The Operations Console in the Rafay Controller is where the administrator will configure/deploy models, manage their lifecycle and share the models with tenant orgs. This is also where usage (token counts) is aggregated and persisted for billing etc. The serverless inference components can be installed as an add-on to the customer’s existing Rafay Controller deployment.

Info

To ensure compatibility, the Rafay controller version needs to be v3.1-36 or higher.

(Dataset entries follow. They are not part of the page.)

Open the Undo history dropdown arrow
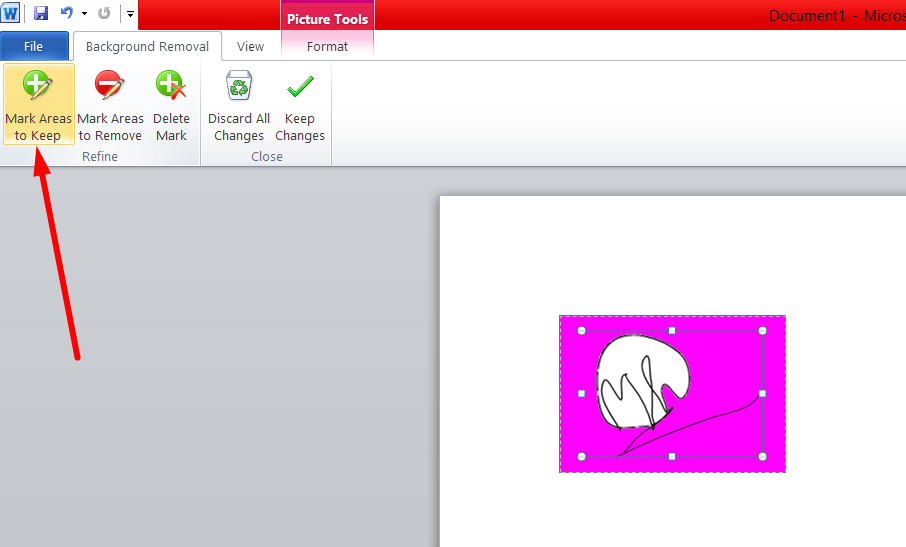 [84, 14]
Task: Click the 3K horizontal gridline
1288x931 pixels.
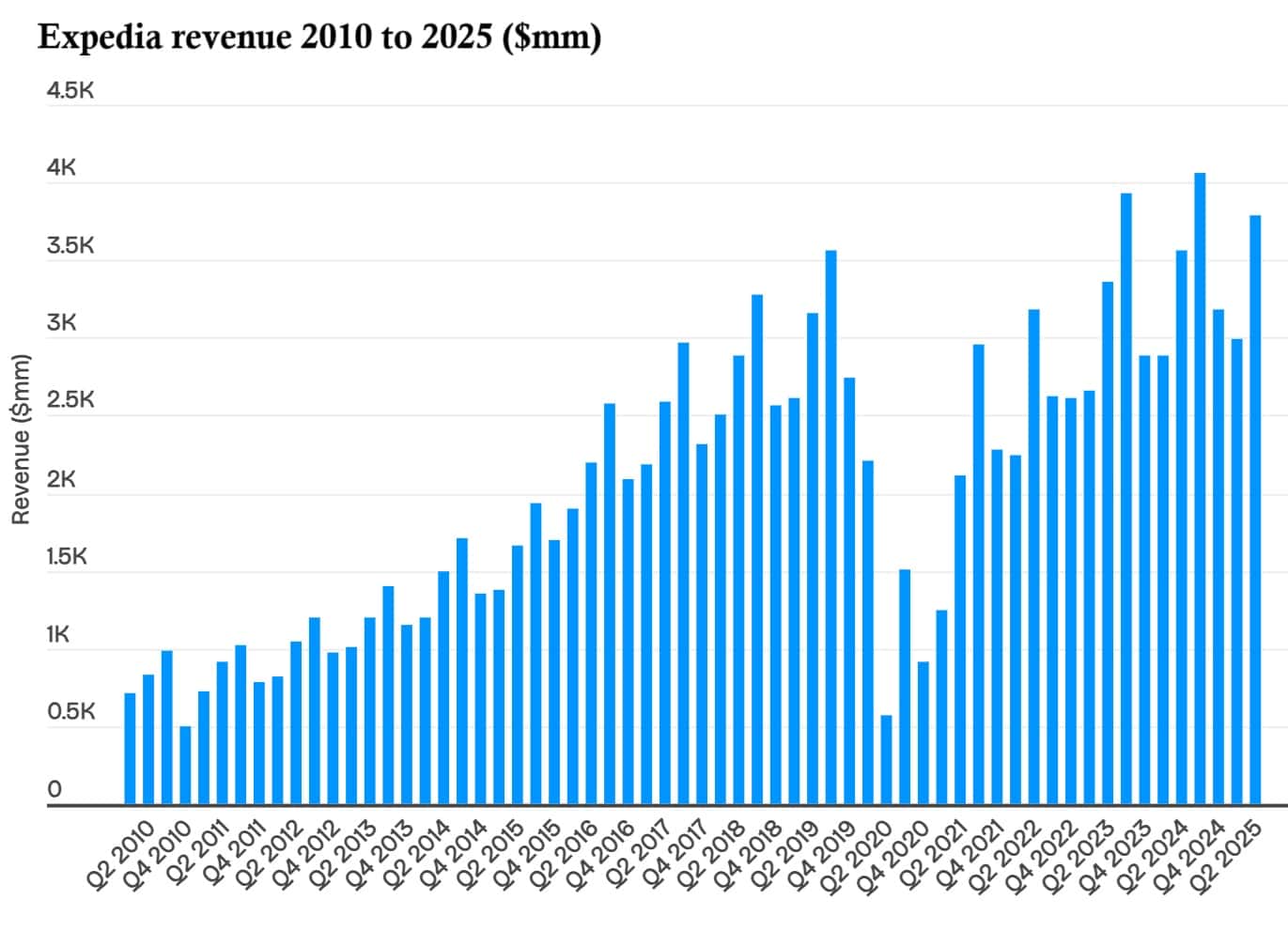Action: coord(658,320)
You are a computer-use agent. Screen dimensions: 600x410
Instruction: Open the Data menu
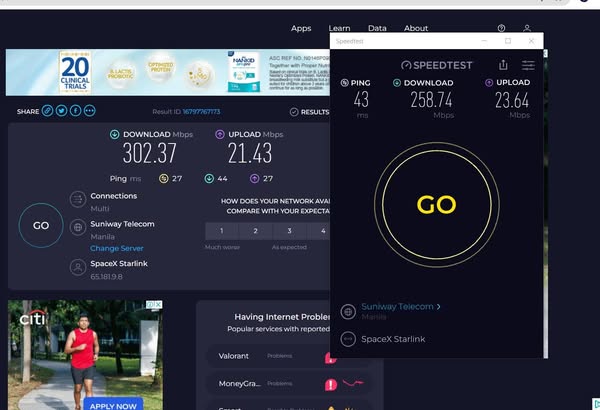pos(377,29)
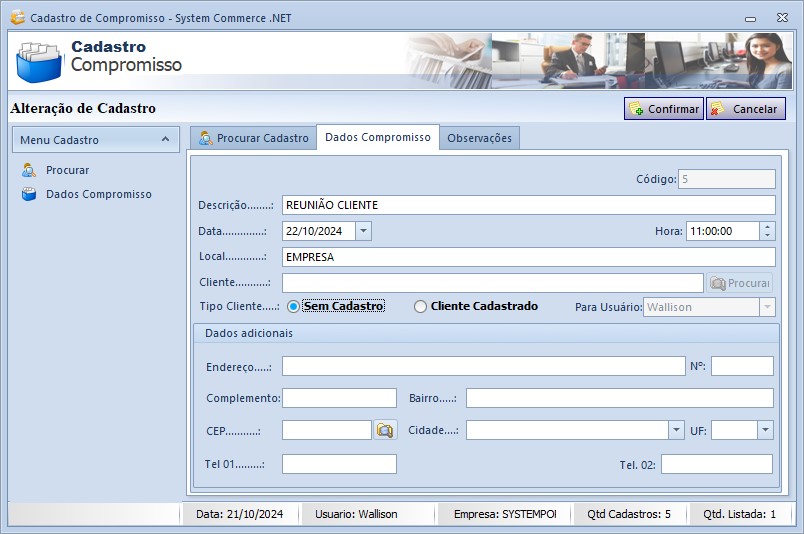
Task: Click into the Descrição text field
Action: [528, 205]
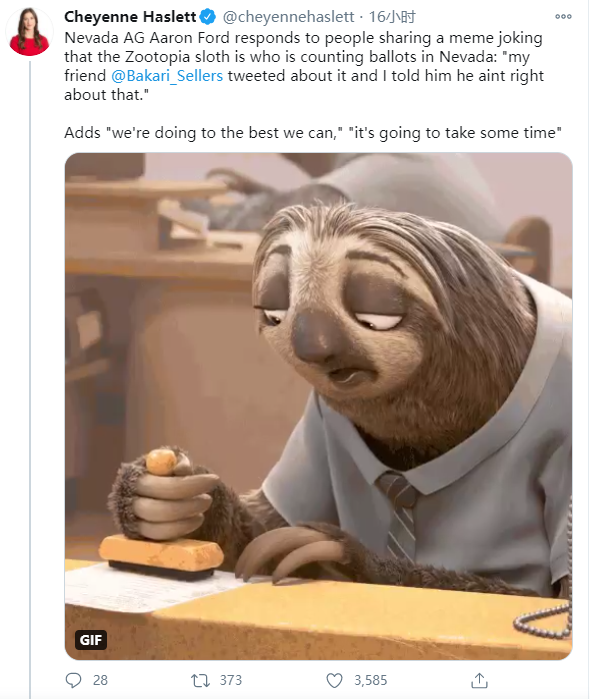Click the GIF badge label

click(91, 640)
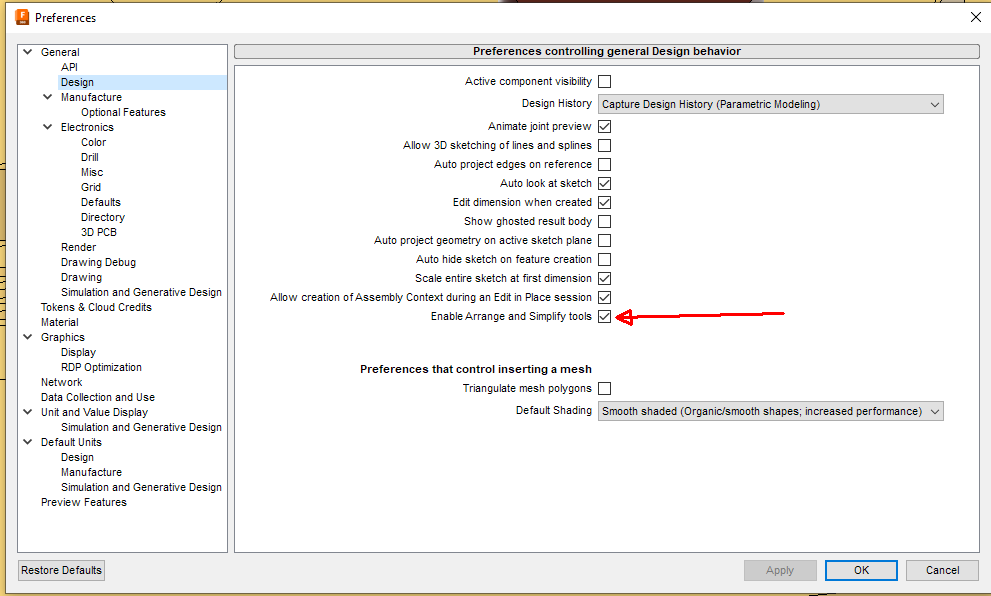The width and height of the screenshot is (991, 596).
Task: Collapse the Electronics tree node
Action: [x=47, y=126]

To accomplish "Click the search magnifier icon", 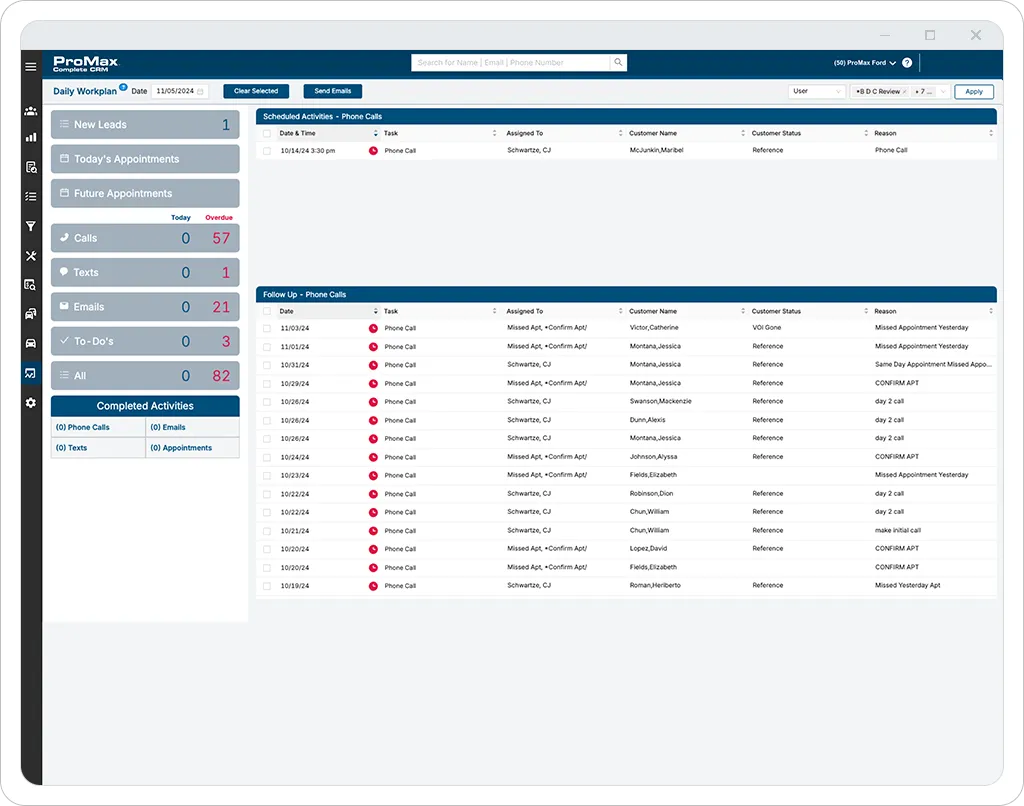I will pos(618,63).
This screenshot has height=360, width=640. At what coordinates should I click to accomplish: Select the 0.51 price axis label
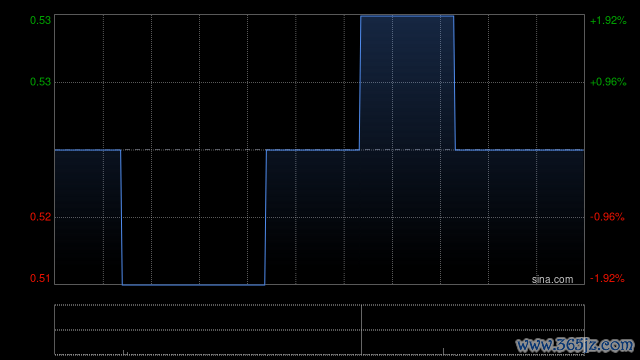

Data Plane for Serverless Inferencing

The data plane is where the actual inference requests from users are handled and processed. This will be a number of GPU servers running in a datacenter. We will deploy Rafay MKS (Upstream Kubernetes) on the servers and will act as the substrate for the data plane software components of the Serverless Inference solution.

Kubernetes Master

For a HA deployment, the k8s control plane needs to comprise at least 3-CPU nodes (8 CPU, 16G Memory, 100G RAW storage each)

Worker Nodes

These will be GPU servers that will be converted into Kubernetes worker nodes. The number of worker nodes depends on desired LLMs and expected scale at which the operator wishes to deploy and operate their service.

Info

Another consideration is whether some models need to be deployed as dedicated endpoints for specific customers/tenants.


Operating System

Ensure that the bare metal servers (nodes) are installed with standard 64-bit Ubuntu 24.04 LTS.

Important

Please do not install any GPU drivers on the Linux server. These will be automatically installed and configured via the GPU Operator.


Networking

The cluster's nodes (control plane and worker nodes) need to interact with each other over a local network. Please ensure that all the servers can communicate with each other over all ports via a local high speed network.

Important

It is not recommended to deploy firewall or proxies between these nodes because they will significantly impact performance and latency of the end user facing service.


Internet Connectivity

For providers planning to provide serverless inferencing service over the Internet to customers, please ensure that all worker nodes have access to the Internet on port 443.


Local Object Storage

Ensure the GPU servers are configured to have network access to low latency, S3 compatible object storage. The size/capacity will depend on size and number of LLMs to be deployed. As a guideline, >2 TB storage with the ability to expand later is a good starting point.

Note

The solution can also be optionally configured to "dynamically download and cache" the model's weights from repos such as HuggingFace and Nvidia's NGC. This option is not recommended because it can be error prone for large models. Admins are strongly recommended to download and host the model in their local storage namespace backed by high speed storage.


Load Balancer

All user requests will be serviced via a load balancer (MetalLB or alternative) on port 443.


Public IP Pool

All inference endpoints will need at least one public IP (3 preferred) so that they can serve multiple models from the same, unified endpoint.


TLS Certificates

The endpoints serving the serverless inferencing offering will terminate on https. They will require trusted TLS certficates for the domain the endpoint is served on.